Task instructions
Precisely the lines from the one with "Check October Scheduler checkbox" through the end of the data, both included, must make up the response, each restated word for word.

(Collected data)
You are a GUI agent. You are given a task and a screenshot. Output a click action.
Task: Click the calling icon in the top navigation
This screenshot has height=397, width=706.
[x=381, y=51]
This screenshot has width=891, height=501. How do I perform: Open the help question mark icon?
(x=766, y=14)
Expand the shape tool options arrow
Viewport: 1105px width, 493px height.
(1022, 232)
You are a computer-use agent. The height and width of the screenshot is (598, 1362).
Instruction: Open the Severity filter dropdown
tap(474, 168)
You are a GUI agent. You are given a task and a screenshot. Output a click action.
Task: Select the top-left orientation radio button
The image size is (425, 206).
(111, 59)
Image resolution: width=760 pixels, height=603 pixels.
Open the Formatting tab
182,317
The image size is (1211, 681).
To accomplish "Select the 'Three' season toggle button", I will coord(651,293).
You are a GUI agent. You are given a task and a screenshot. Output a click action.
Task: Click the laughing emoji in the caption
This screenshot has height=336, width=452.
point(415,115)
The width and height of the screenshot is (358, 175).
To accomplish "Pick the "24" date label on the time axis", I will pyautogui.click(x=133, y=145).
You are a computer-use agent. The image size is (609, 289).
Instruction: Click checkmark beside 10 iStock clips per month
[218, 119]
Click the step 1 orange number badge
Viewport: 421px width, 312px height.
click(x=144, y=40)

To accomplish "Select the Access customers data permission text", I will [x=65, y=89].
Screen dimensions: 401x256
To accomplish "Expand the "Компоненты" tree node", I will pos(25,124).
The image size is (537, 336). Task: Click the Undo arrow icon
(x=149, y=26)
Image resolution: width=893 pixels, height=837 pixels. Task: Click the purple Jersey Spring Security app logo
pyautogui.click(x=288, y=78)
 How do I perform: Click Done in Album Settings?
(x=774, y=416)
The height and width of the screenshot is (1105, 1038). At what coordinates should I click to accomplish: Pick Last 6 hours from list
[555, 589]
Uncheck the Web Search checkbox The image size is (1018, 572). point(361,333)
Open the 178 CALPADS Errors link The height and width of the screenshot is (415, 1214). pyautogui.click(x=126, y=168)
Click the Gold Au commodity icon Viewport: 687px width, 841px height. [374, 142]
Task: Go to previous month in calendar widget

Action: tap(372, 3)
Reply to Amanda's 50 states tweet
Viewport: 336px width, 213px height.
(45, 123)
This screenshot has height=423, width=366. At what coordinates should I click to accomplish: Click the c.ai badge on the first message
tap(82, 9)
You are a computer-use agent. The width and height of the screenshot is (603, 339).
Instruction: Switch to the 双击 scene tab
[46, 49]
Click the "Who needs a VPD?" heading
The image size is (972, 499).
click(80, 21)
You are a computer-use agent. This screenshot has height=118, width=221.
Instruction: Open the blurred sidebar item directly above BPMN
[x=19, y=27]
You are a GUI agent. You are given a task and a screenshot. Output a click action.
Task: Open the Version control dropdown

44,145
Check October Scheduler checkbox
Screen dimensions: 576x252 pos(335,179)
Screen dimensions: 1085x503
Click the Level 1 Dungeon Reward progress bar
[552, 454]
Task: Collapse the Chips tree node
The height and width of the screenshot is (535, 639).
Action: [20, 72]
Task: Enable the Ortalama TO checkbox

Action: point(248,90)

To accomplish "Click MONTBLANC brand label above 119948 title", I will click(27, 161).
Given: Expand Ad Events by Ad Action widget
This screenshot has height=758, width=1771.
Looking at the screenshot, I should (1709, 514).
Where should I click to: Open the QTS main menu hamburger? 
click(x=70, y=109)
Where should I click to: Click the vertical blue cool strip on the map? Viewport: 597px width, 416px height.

Answer to this problem
Check October Scheduler checkbox
Screen dimensions: 576x252 pos(335,179)
Screen dimensions: 1085x503
Click the Level 1 Dungeon Reward progress bar
[552, 454]
Task: Collapse the Chips tree node
The height and width of the screenshot is (535, 639).
Action: [20, 72]
Task: Enable the Ortalama TO checkbox

Action: point(248,90)

To accomplish "Click MONTBLANC brand label above 119948 title", I will click(27, 161).
Given: Expand Ad Events by Ad Action widget
This screenshot has height=758, width=1771.
Looking at the screenshot, I should (1709, 514).
Where should I click to: Open the QTS main menu hamburger? 
click(x=70, y=109)
Where should I click to: Click the vertical blue cool strip on the map? Viewport: 597px width, 416px height.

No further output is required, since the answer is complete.